» AIM: Can you copy out the text of every record below word for word, leaving the pictures out of your answer?

── DATA ──

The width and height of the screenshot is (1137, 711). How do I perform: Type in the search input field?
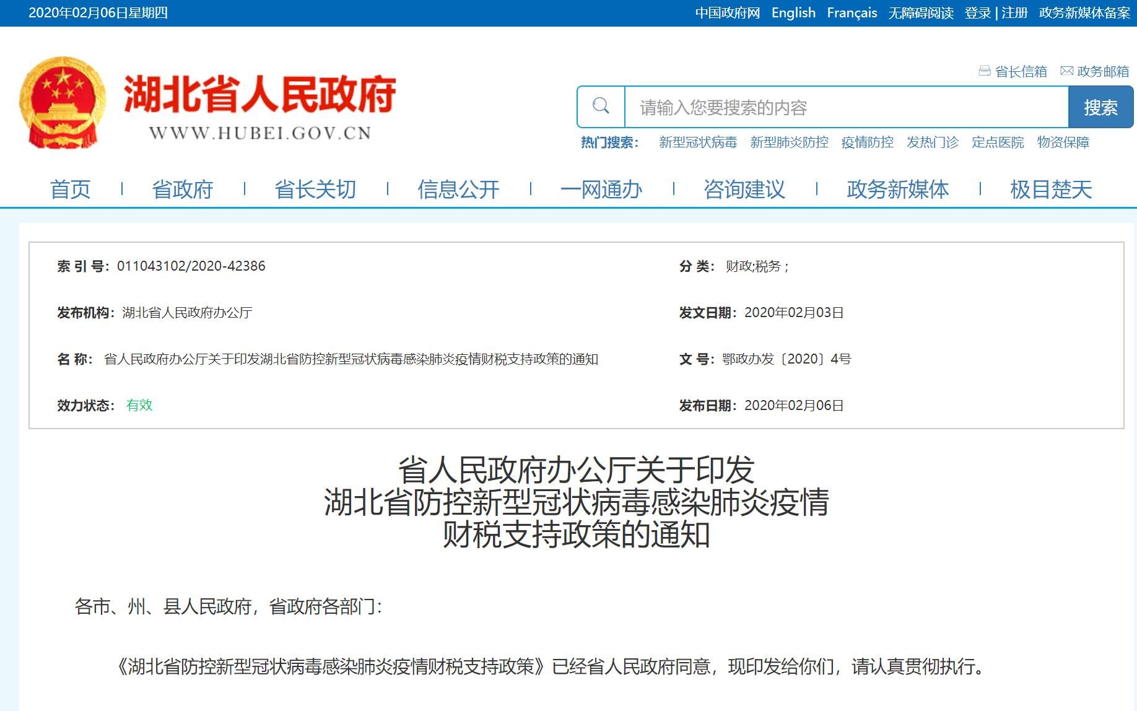pyautogui.click(x=846, y=108)
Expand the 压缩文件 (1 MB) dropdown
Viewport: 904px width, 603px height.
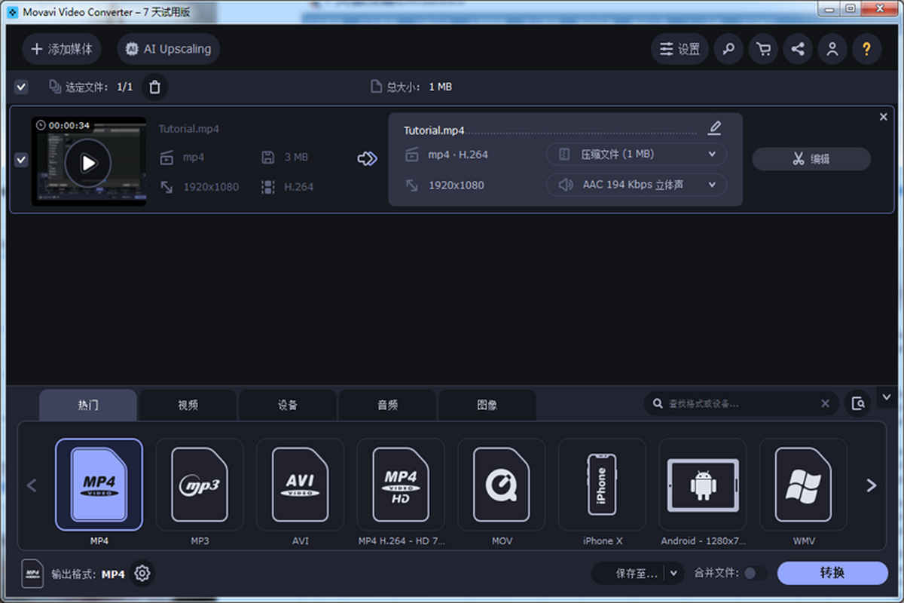click(636, 155)
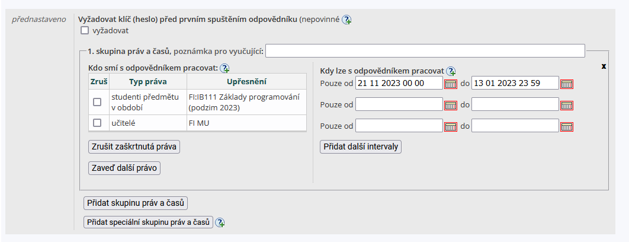Add a group via 'Přidat skupinu práv a časů'

(x=136, y=203)
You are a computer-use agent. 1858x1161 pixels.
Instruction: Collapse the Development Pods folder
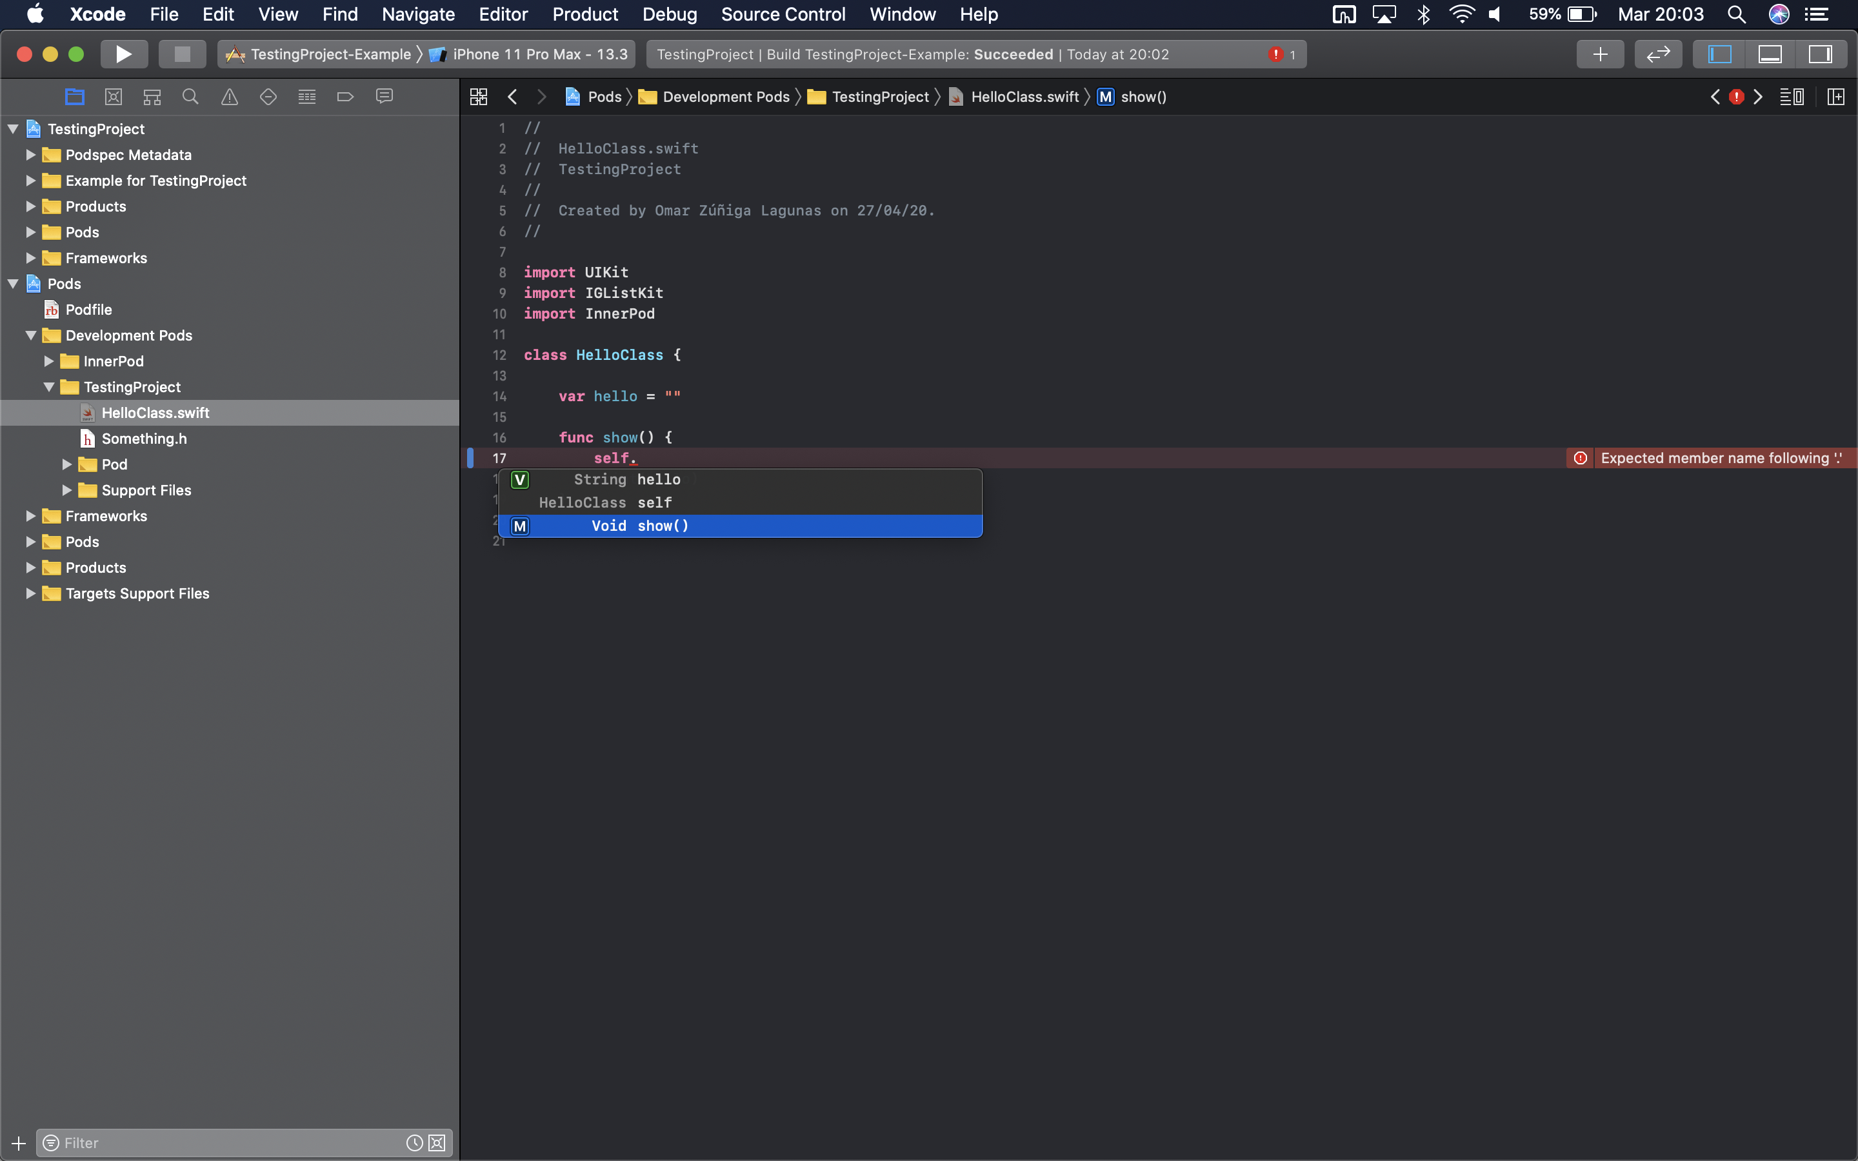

───

» SOLUTION TO THE EXERCISE:
The width and height of the screenshot is (1137, 711). How do I perform: Type in the search input field?
pyautogui.click(x=846, y=108)
Expand the 压缩文件 (1 MB) dropdown
Viewport: 904px width, 603px height.
click(636, 155)
Add a group via 'Přidat skupinu práv a časů'

(x=136, y=203)
You are a computer-use agent. 1858x1161 pixels.
Instruction: Collapse the Development Pods folder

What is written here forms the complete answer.